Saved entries
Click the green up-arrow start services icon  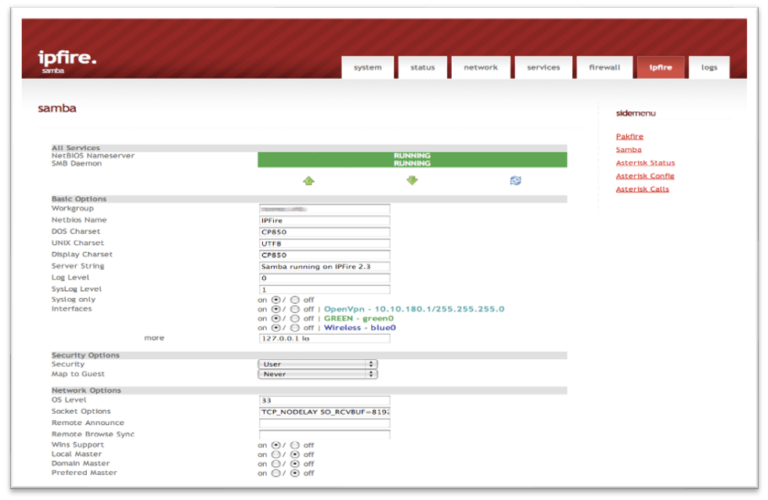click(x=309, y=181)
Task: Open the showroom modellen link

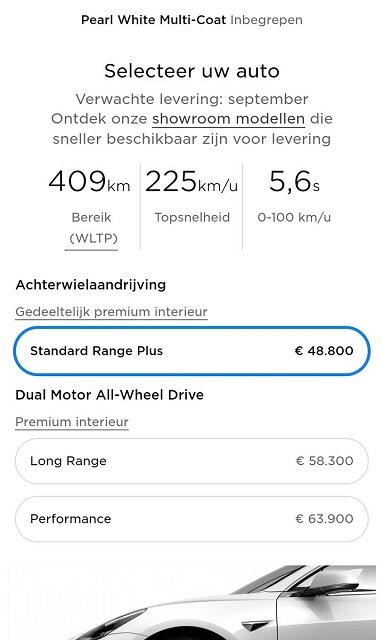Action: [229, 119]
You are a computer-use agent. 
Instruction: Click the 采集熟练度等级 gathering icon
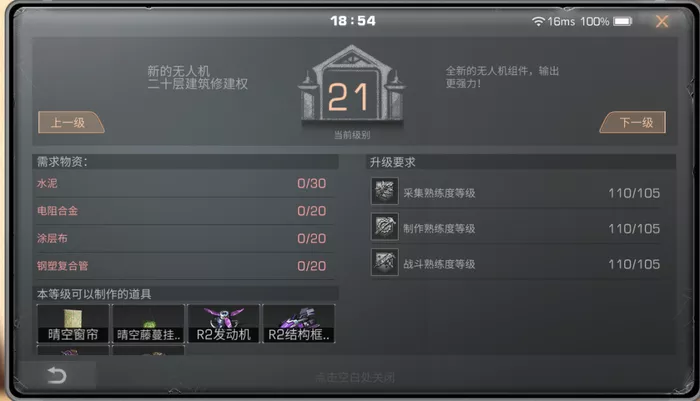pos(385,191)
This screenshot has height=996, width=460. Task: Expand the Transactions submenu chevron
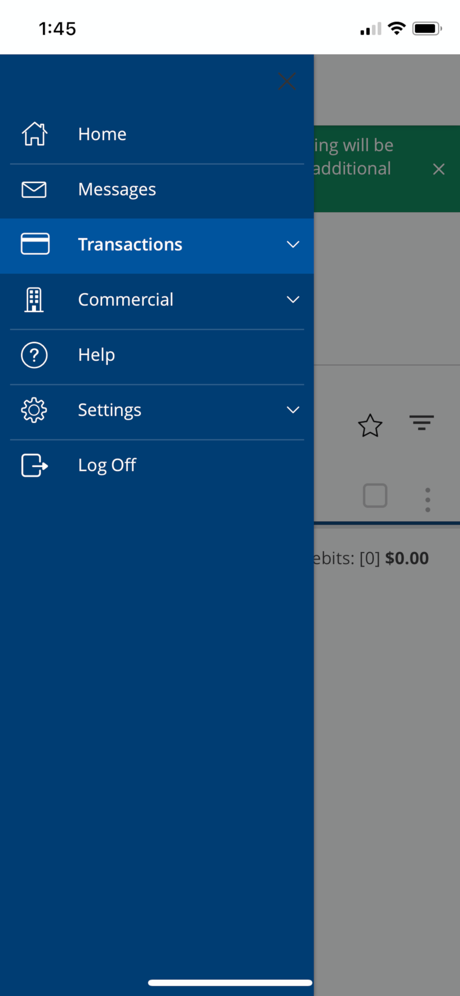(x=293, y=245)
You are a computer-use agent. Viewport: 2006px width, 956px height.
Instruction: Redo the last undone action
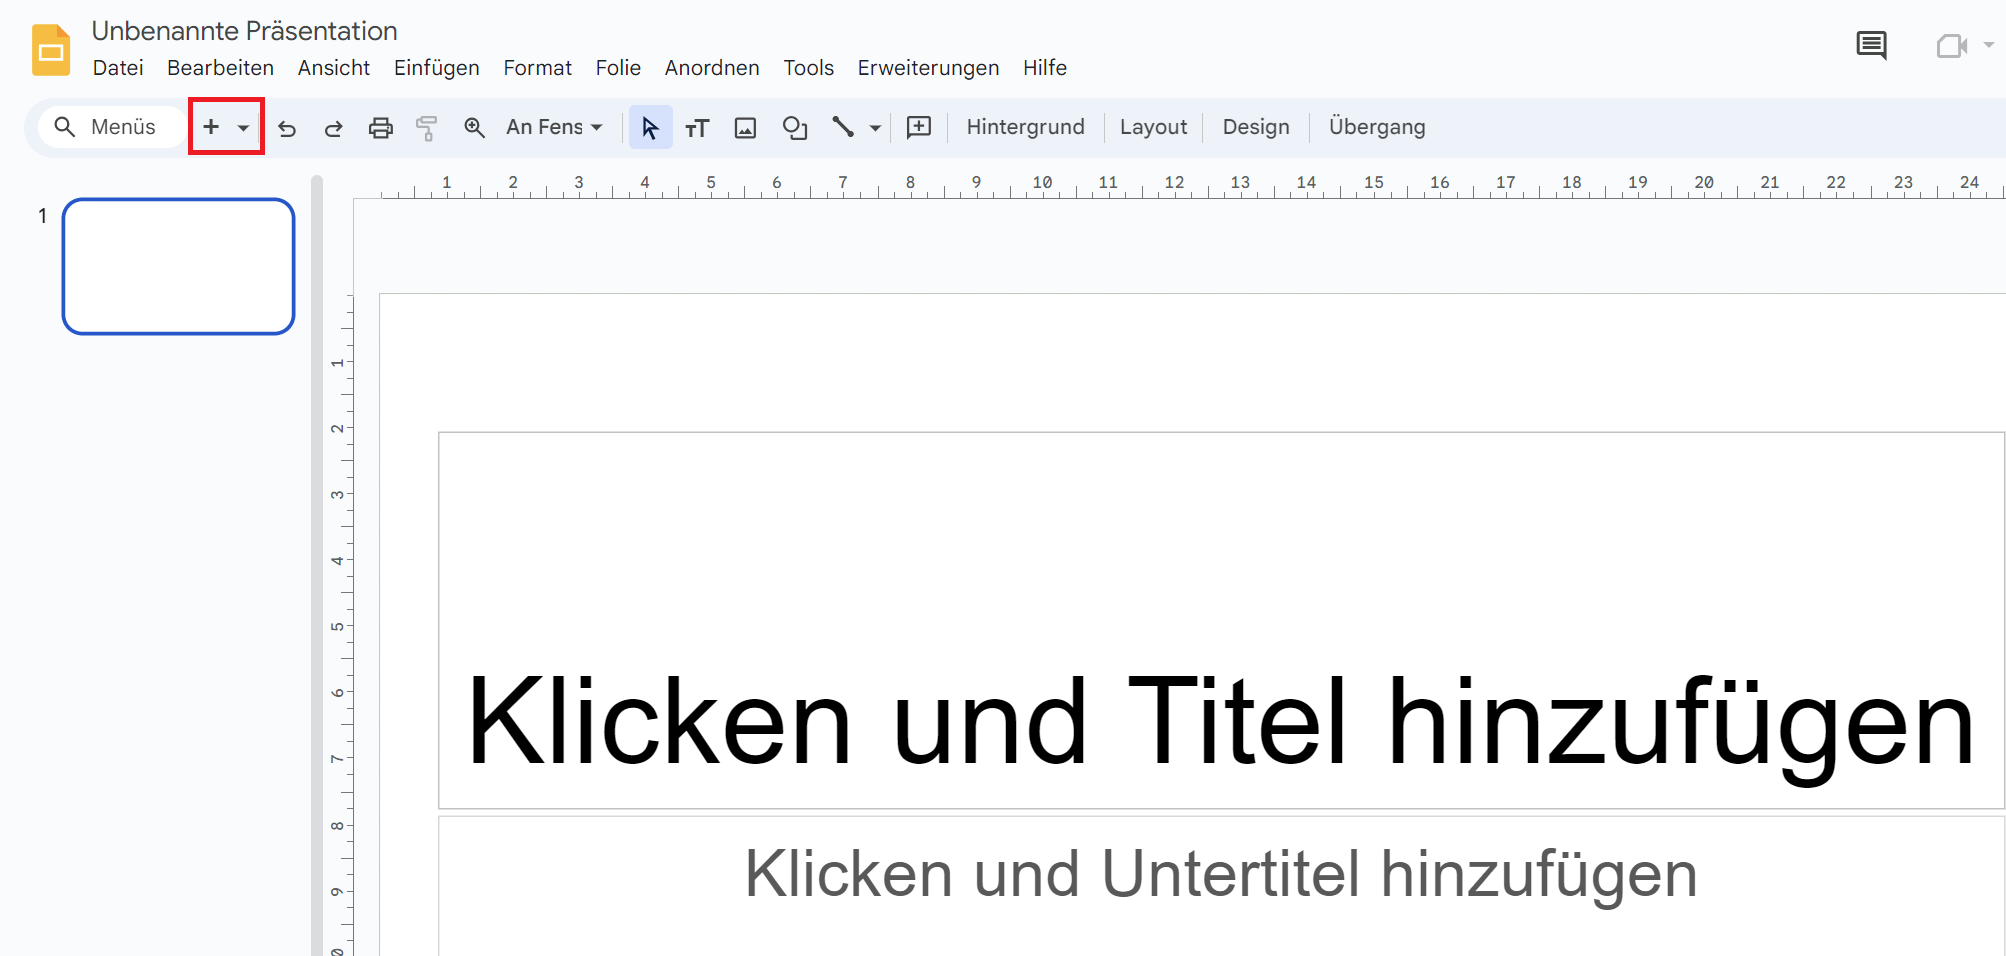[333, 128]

WHAT TO DO
Could you copy every line from the records that has "computer" in it?

ANSWER BELOW
You are a computer-use agent. 
You are a computer-use agent. Viewport: 2006px width, 956px height.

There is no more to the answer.